What you see and what you hear depends a great deal on where you are standing. It also depends on what sort of person you are.
―C.S. Lewis, The Magician’s Nephew
There have been quite a few provocative perception phenomena in recent years.
A visual example is #TheDress, and an audio example is Yanny vs. Laurel―both wrecked the internet.
The dress was seen as white and gold by 57% in a study devoted to this visual illusion. But it was actually black and blue. So those who saw the true colors could stick out their tongues and sing, Na-na-na-boo boo!
Laurel was heard by more than half of over 500,000 respondents to a Twitter poll. (And, this die-hard Yanny girl begrudgingly admits they were right.)
Auditory and visual illusions are fun for the whole family as they drive home the lesson that reality is different depending on how we perceive it.
Despite the scientific explanations for why we see and hear things differently, the bottom line is that sometimes we get it wrong. It doesn’t matter that your brain is screaming white and gold; the true colors of that darn dress are black and blue.
This can be true of our perceptions of facts and situations as well. We sometimes see things as they are, and sometimes…not so much.
A study by Zety just came out called, The Inequality Virus: COVID’s Impact on Jobs & the Economy, which shows the variety in the way people viewed the pandemic’s detrimental effects on American’s state of unemployment and economic equality, and juxtaposed that with the facts.
The results show splits analogous to the dress and Yanny vs. Laurel.
Views on the Covid-Induced Recession
We all know the pandemic has wreaked havoc on many industries. Every state was impacted significantly.

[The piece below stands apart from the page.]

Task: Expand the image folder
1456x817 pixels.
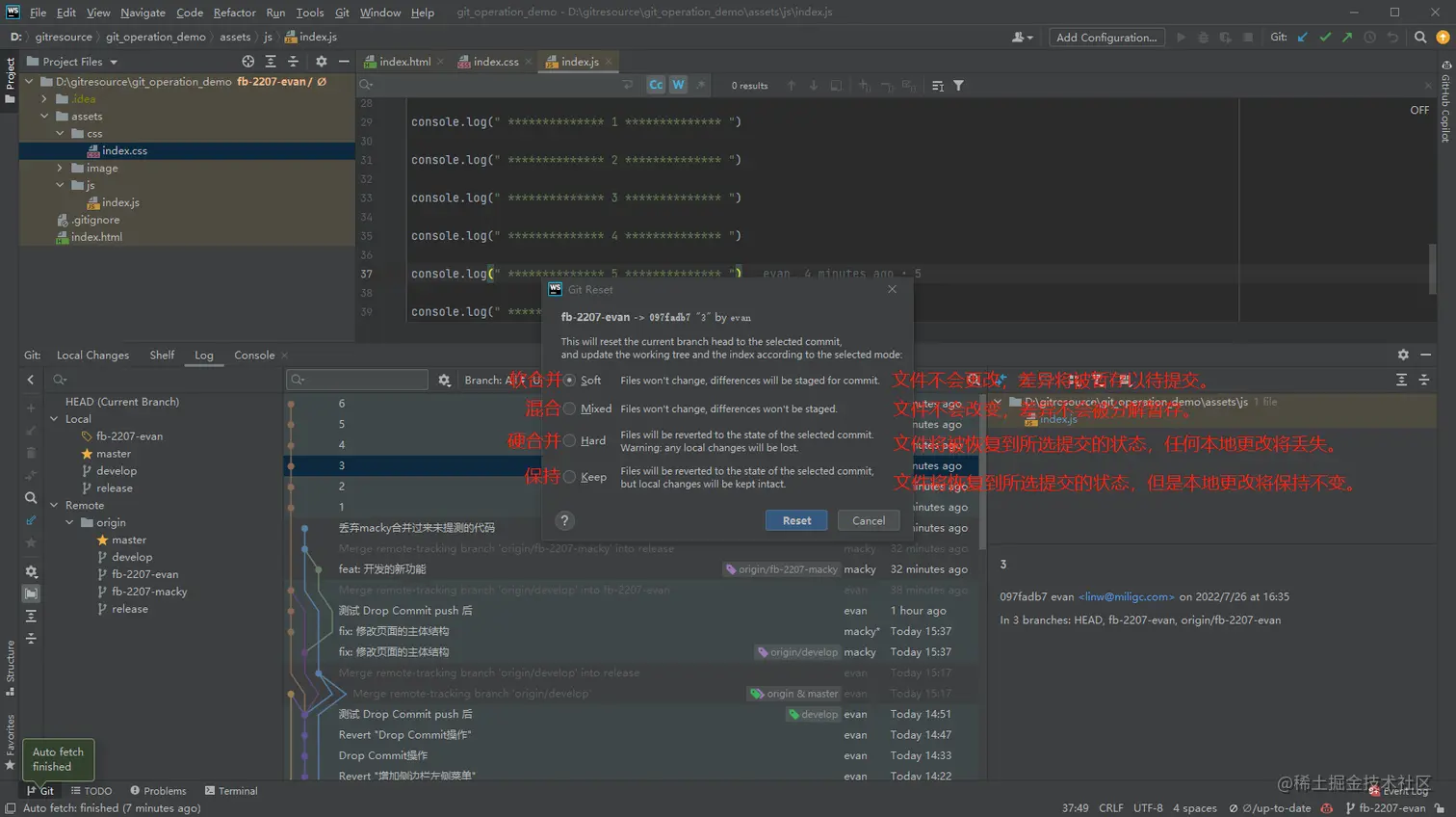Action: (x=60, y=168)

It stands to reason that the steep increase in U.S. unemployment was positively correlated with the rise of the pandemic…or does it?
Here’s the opinion of 41% of the respondents in the Zety study:
Perception: Those job losses during the pandemic were due to poor job performance―not the pandemic itself.
Reality: The unemployment rate peaked in April 2020 to an unprecedented level of 14.8%―a percentage not seen since 1948, when data collection started for unemployment during the pandemic.
How’s that for skewed perception?
So, all you hotel and restaurant workers who lost your jobs in 2020: if only you’d worked harder serving all those non-existent customers, you’d probably still have that job. (The sound you hear is the drip-drip of the sarcasm.)
Participants’ perceptions of income gaps between various groups also yielded some head-scratching results as well.
Opinions on the Economic Toll on Women
Here’s where the perception/reality divide grew even wider in the study.
They inquired into the views of whether the pandemic will affect one sex more than the other financially.
Perception: Less than a quarter of respondents believed monetary inequalities between men and women would increase.
Reality: The increase in financial inequality is already apparent between men and women, and it seems the trend will continue.
The fact is that women typically work in the retail and hospitality industries. Which industries were hardest hit by COVID? Right, the same ones. Nothing like losing your job to take a hit financially.
Another unfortunate reality is that fewer women could work from home during lockdowns due to the nature of their work. The Zety study also cites McKinsey & Company’s estimate that women’s jobs are 19% more at risk than men’s.
On the Future of Racial Economic Inequality
The respondents were asked if they believed that inequality would increase “between racial and ethnic groups.”
Perception: Less than half believed that inequality would increase among racial groups.
Reality: According to the Economic Policy Institute’s analysis of unemployment in 2020:
…while unemployment rates fell for all groups over the third and fourth quarters, Hispanic unemployment remained 60% higher than white unemployment, while Black unemployment rose from 60% higher to 90% higher. Unemployment levels for Black and Hispanic Americans was greater than for whites.
Interestingly, more than half of the Republicans’ perception in the study was that the pandemic affected all races equally. Just 31% of Democrats thought that to be true.
Of course, our worldview is influenced by our political affiliations.
The financial consequences of COVID-19 are distributed unevenly and disproportionately affecting Black Americans. One devastating reason is that Black Americans’ mortality rates are more than twice the rate of whites.
The bottom line: the labor market is unsteady for Blacks and Hispanics when the economy is strong and precarious when it isn’t.
The Great Recession was a history lesson regarding how unemployment levels played out for various racial and ethnic groups. One of the lessons: Black and Hispanic households lost 48% and 36% of their wealth, whereas white households lost just 24%.
Unfortunately, the bottom line is that those facing economic insecurity will most likely be in a worse situation; those who were financially comfortable will have increased prosperity.
We all hear and see things differently based on a myriad of factors. Our views on inequality, in general, may or may not reflect the reality of the situation.
The study asked respondents a number of other questions, some showing a more unified vision in some areas, and perceptions that matched what reports conclude.
Seeing the black and blue dress as white and gold doesn’t mean you’re color blind. It just means there are unconscious factors at play―same with our perceptions that contradict current data and expert predictions.